Football in Brazil
- Season: 1920

= 1920 in Brazilian football =

The following article presents a summary of the 1920 football (soccer) season in Brazil, which was the 19th season of competitive football in the country.

==Campeonato Paulista==

Final Standings

| Position | Team | Points | Played | Won | Drawn | Lost | For | Against | Difference |
|---|---|---|---|---|---|---|---|---|---|
| 1 | Palestra Itália-SP | 26 | 16 | 12 | 2 | 2 | 55 | 9 | 46 |
| 2 | Paulistano | 26 | 16 | 12 | 2 | 2 | 63 | 21 | 42 |
| 3 | Corinthians | 25 | 16 | 12 | 1 | 3 | 64 | 21 | 43 |
| 4 | AA São Bento | 19 | 16 | 9 | 1 | 6 | 34 | 25 | 9 |
| 5 | Ypiranga-SP | 15 | 16 | 6 | 3 | 7 | 31 | 31 | 0 |
| 6 | Minas Gerais | 14 | 16 | 6 | 2 | 8 | 47 | 31 | 16 |
| 7 | SC Internacional de São Paulo | 11 | 16 | 5 | 1 | 10 | 24 | 57 | −33 |
| 8 | AA das Palmeiras | 5 | 16 | 2 | 1 | 13 | 17 | 73 | −56 |
| 9 | Mackenzie-Portuguesa | 3 | 16 | 1 | 1 | 14 | 10 | 77 | −67 |
| 10 | Santos | – | – | – | – | – | – | – | – |

Santos matches were canceled, as the club abandoned the competition.

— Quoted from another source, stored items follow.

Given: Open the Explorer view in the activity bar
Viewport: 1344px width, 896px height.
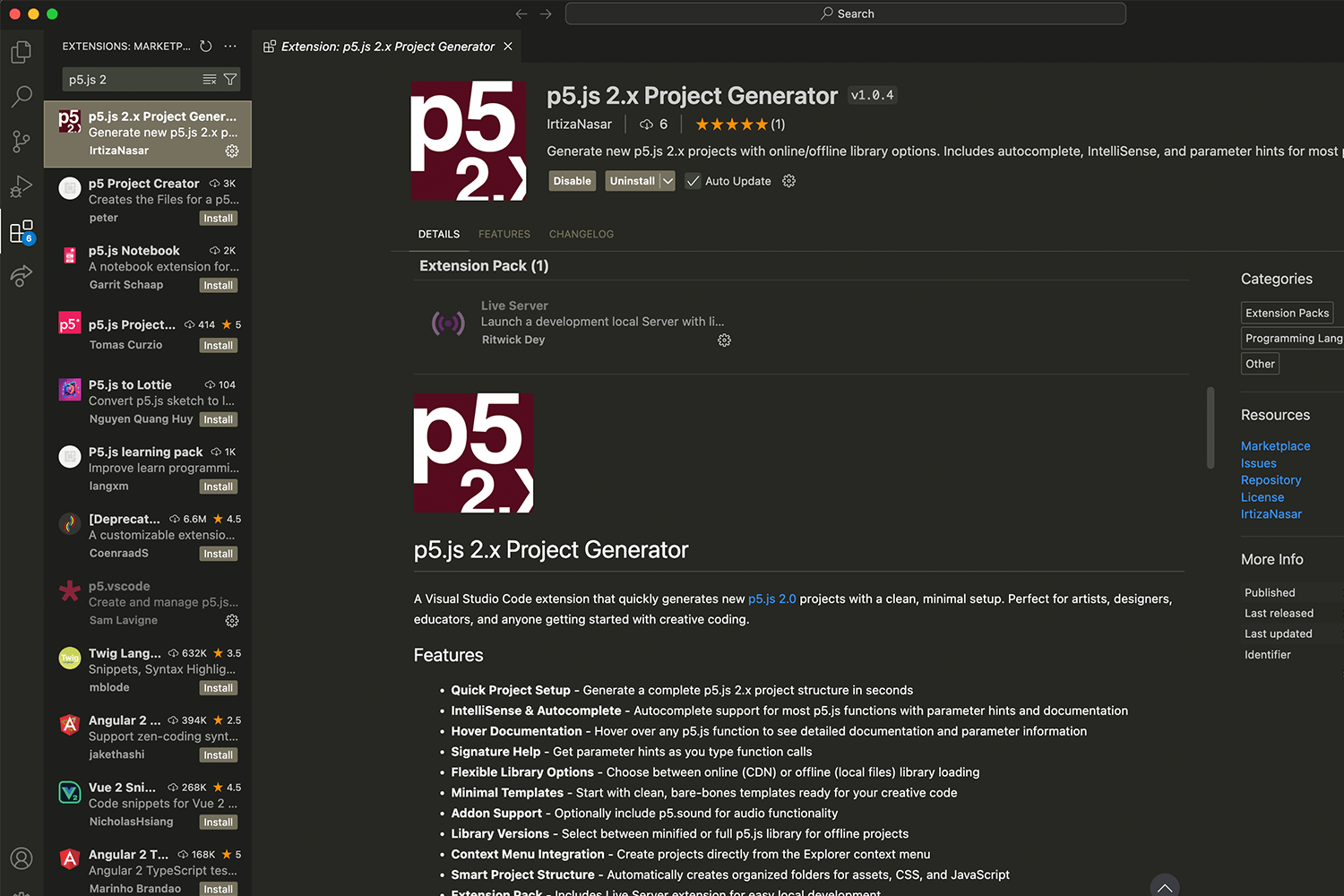Looking at the screenshot, I should pos(21,51).
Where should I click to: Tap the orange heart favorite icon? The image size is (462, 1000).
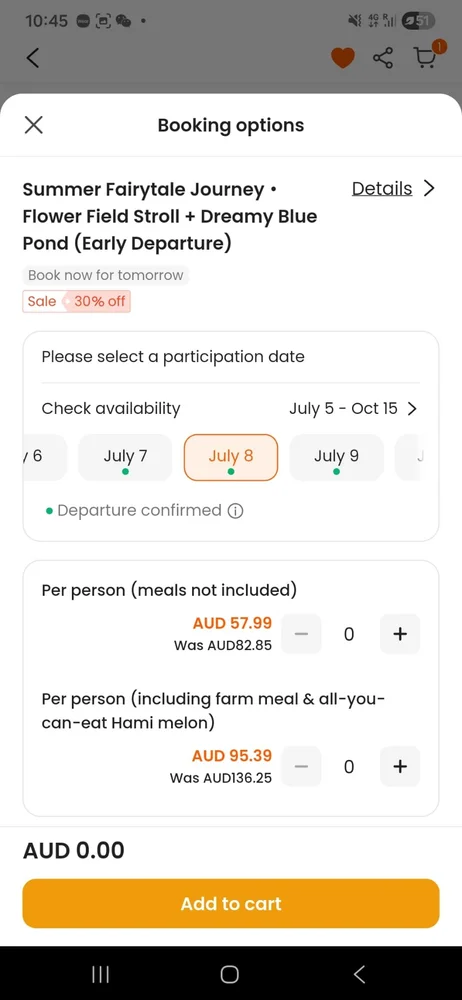pos(343,59)
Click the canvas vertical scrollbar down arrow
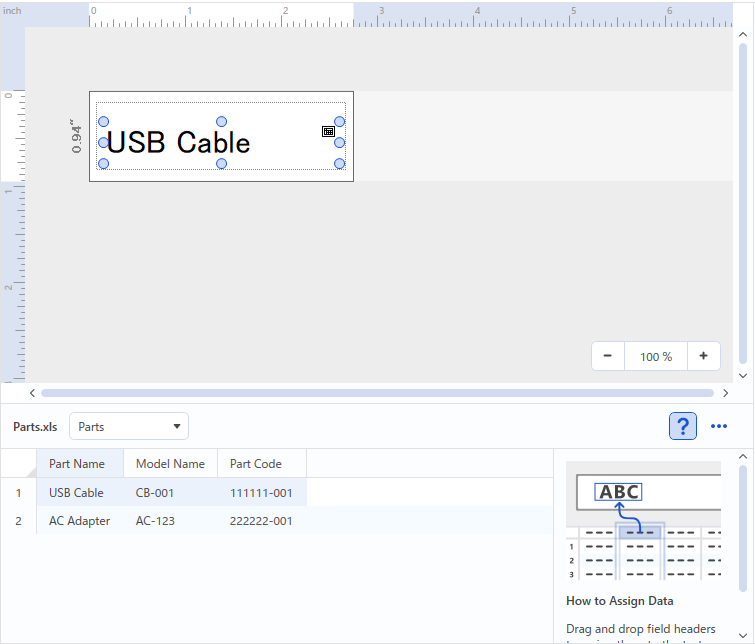This screenshot has height=644, width=755. [x=742, y=375]
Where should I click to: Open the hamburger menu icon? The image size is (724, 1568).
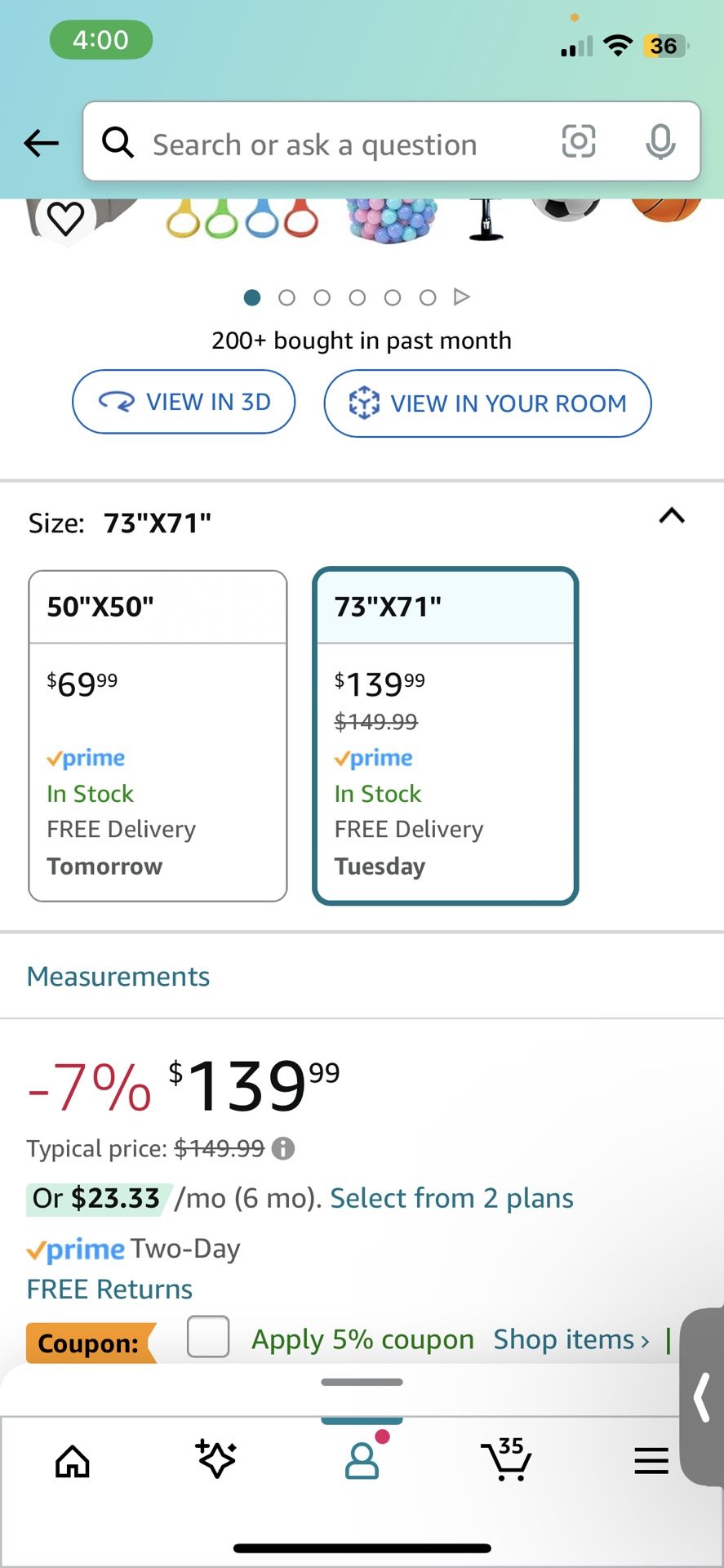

Palestra Itália-SP declared as the Campeonato Paulista champions.

==State championship champions==

| State | Champion |  | State | Champion |
|---|---|---|---|---|
| Amazonas | Nacional |  | Paraná | Britânia |
| Bahia | Ypiranga-BA |  | Pernambuco | Sport Recife |
| Ceará | Fortaleza |  | Rio de Janeiro (DF) | Flamengo |
| Espírito Santo | Vitória-ES |  | Rio Grande do Norte | América-RN |
| Maranhão | Luso Brasileiro |  | Rio Grande do Sul | Guarany de Bagé |
| Minas Gerais | América-MG |  | São Paulo | Palestra Itália-SP |
| Pará | Paysandu |  | Sergipe | Cotingüiba |
| Paraíba | Cabo Branco |  |  |  |

==Brazil national team==
The following table lists all the games played by the Brazil national football team in official competitions and friendly matches during 1920.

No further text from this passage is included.